= The Suggestibles =

British comedy group

The Suggestibles is a British improv comedy group, based in Newcastle upon Tyne.

==History==
The group's roots can be traced to the 1990s, when its founder members Bev Fox and Ian McLaughlin helped create, with Alan Marriott, The Improv Musical, which ran for c. 10 years playing at venues such as the Donmar and Fortune Theatre. They formed The Suggestibles in 2003 at the Live Theatre.

As of 2011, the group has a core team of players comprising Bev Fox, Ian McLaughlin, Rob Atkinson, Carl Kennedy and Gary Kitching. They are usually accompanied by musician Alex Ross on piano, and often a special guest from other improv companies. Their shows typically comprise two hours of improv games, short forms, and music, all at the suggestion of the audience.

The group present annually their "Impro Pantso", an improvised Christmas Pantomime led by audience suggestion, that was in its 9th year as of 2016. The adults-only show, which is different every night, performed at venues including the Northern Stage and the Cumberland Arms, is known as one of the "most popular" attractions in Newcastle.

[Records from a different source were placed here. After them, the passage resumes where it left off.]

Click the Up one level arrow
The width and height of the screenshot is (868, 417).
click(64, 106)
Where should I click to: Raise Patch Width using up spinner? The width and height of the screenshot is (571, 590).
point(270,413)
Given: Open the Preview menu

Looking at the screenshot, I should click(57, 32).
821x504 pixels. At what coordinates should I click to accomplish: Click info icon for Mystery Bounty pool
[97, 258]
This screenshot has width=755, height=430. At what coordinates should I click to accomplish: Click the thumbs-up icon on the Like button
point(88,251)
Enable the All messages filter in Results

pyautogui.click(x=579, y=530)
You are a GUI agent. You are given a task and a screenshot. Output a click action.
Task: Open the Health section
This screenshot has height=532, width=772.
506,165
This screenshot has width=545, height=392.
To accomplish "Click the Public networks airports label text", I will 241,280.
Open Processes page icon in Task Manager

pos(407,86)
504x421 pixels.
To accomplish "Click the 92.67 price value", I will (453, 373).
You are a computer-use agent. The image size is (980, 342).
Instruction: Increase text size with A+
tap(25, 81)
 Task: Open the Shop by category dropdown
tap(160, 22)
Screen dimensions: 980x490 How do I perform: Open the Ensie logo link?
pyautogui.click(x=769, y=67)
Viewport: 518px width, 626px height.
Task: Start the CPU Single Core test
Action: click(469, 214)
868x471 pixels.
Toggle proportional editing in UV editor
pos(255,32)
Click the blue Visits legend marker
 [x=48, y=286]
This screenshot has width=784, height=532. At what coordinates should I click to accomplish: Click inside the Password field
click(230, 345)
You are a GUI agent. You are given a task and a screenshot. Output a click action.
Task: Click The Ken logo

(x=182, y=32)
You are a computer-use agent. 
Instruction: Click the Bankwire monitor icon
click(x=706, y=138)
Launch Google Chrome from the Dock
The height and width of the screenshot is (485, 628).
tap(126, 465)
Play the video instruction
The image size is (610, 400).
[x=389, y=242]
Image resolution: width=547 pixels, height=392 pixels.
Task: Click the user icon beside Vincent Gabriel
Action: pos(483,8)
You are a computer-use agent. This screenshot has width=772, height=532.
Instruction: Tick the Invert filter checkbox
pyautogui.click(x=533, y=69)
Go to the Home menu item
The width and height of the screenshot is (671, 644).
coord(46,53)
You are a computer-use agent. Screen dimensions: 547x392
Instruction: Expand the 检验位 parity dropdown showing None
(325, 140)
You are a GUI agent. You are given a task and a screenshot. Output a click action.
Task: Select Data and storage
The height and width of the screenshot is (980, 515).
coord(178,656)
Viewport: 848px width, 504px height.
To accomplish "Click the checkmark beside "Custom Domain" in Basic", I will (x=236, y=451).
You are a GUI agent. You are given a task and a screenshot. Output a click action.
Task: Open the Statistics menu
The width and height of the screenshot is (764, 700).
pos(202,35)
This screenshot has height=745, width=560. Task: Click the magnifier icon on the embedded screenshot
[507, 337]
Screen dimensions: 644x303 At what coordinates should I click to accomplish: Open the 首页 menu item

The Suggestibles also tour additional venues including Gala Theatre in Durham, Seaton Deleval Arts Centre, Hexham Queens Hall, Washington Arts Centre and Alnwick Playhouse. and have performed monthly at The Cumberland Arms in the Ouseburn Valley since 2011 and monthly at The Stand Comedy Club. The group also played regular residencies at The Hyena, Black Swan and The Mixer in Jesmond. They have also performed at Bristol Jam, an annual improv festival held at the Bristol Old Vic, since its inception in 2009.

Writing in The Guardian in 2007, Alfred Hickling called the group one of the "hottest comedy tickets in the north-east". The Suggestibles won a Royal Television Society Award for Pour Quoi (a skit on Parkour), which had c. 1 million internet views.

Fox and McLaughlin also teach improv skills for personal and business development, as Suggestibles' School of Improv.